PROBLEM TO SOLVE: Which of the lines below contain the string "will"? Pull each one out of the data.
DATA FOR THIS EXERCISE Block Start
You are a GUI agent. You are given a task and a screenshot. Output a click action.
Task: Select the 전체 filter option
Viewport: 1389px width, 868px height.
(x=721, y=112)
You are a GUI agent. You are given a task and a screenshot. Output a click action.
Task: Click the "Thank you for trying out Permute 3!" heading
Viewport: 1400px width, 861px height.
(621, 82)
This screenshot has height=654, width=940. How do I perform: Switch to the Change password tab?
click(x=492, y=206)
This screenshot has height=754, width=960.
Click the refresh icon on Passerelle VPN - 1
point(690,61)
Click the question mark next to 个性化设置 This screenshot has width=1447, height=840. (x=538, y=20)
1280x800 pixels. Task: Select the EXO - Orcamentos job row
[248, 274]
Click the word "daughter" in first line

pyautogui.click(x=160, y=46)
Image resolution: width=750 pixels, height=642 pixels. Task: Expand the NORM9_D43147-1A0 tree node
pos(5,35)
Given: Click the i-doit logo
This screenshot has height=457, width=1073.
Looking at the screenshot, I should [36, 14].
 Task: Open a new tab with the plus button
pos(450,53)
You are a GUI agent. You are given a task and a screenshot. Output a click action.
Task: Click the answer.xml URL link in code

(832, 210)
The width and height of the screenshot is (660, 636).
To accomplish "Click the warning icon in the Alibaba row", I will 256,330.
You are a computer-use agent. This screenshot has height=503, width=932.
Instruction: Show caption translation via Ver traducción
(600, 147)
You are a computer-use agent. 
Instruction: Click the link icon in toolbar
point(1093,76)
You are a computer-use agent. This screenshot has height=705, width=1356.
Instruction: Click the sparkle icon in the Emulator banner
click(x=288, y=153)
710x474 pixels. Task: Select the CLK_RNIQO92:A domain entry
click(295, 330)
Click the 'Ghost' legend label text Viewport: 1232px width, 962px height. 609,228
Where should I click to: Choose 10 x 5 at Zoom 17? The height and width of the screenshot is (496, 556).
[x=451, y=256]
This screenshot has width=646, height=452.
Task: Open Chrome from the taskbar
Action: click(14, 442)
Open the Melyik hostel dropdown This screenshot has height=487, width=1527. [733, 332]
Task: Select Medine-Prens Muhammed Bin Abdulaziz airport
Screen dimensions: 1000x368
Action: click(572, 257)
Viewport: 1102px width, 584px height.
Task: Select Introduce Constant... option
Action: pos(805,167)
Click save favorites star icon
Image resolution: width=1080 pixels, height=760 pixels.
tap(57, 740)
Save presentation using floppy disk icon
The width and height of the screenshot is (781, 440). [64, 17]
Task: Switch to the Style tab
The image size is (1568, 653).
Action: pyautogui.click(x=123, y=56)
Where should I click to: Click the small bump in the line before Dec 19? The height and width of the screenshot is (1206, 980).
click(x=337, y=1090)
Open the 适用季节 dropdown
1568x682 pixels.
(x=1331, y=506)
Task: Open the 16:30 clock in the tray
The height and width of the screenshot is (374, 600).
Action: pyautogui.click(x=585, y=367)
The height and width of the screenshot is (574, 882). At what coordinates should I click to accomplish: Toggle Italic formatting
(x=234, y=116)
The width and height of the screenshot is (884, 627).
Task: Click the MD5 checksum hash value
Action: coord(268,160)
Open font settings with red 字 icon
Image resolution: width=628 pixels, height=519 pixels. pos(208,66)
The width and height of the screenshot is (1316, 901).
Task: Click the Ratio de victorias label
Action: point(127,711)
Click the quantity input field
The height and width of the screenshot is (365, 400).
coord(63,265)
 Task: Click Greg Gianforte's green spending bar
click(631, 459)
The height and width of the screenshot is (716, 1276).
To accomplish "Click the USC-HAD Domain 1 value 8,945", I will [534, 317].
DATA FOR THIS EXERCISE Block End
RESPONSE TO THE EXERCISE:
To accomplish "Click the warning icon in the Alibaba row", I will 256,330.
To accomplish "Click the USC-HAD Domain 1 value 8,945", I will [534, 317].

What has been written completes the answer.